What is a Business Tax Extension?
A business tax extension is a provision from the IRS that lets businesses take more time to file their business tax return documents though it does NOT give a business more time to pay any taxes due. All taxes that are due must be paid by the original deadline but the actual filing can be done later.
How Do You File for a Business Tax Extension?
Filing a business tax extension is relatively straightforward. First, you need to identify the right form. Most businesses will use an IRS Form 7004. However, if you expect a net operating loss for the current tax year, you can use Form 1138 to extend the time of paying the tax for the preceding tax year. Sole proprietors can use Form 4868 to file their extensions.
Next, estimate your tax liability and pay that amount by the original due date.

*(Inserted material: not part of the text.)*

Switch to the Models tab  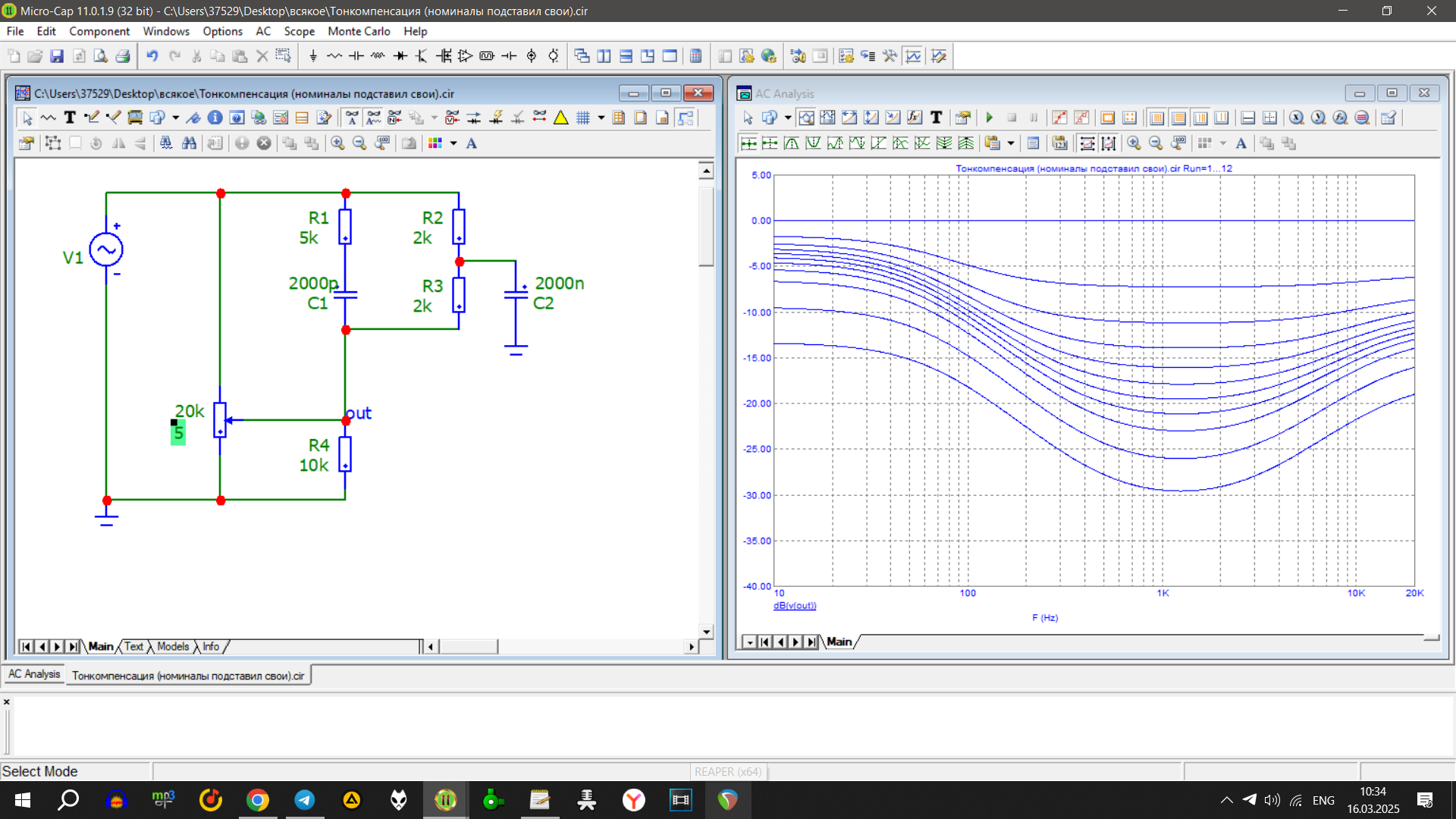click(173, 647)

Finally, submit the extension forms through the IRS e-file system or mail them directly to the IRS.
What is the Deadline for Business Tax Extensions?
The structure of your business and type of return you are filing will determine your deadline for filing your business tax extension. For single-member LLCs or sole proprietors, the extension deadline is April 15. For multi-member LLCs and partnerships, the deadline is March 15. For S and C corporations, the deadline is also March 15. After you’ve filed your extension, you will have an additional six months to file your return.
Can You Be Penalized for Not Filing a Business Tax Extension?
If you are late filing your business taxes and do not file an extension, you can face penalties. First, you will have to pay late filing penalties which are anywhere from 5% to 25% of the unpaid taxes for each month or part of a month that your return is late. You will also have to pay late payment penalties, which are usually 0.5% of the unpaid taxes for each month after the deadline. Interest charges will be determined quarterly and are based on the federal short-term rate plus 3%. Finally, you will lose any refund you had due. However, you do have a three-year deadline from the original due date to reclaim it.
Working with a CPA to Understand and File Business Tax Extensions
Clearly, you do not want to face the penalties and fees that come with filing your business taxes late without an extension. That’s why it’s crucial to work with a professional CPA who can handle your business taxes and file any necessary extensions if needed. When you work with a CPA, you can get the burden of taxes off your shoulders and have peace of mind that your taxes will always be handled promptly and professionally.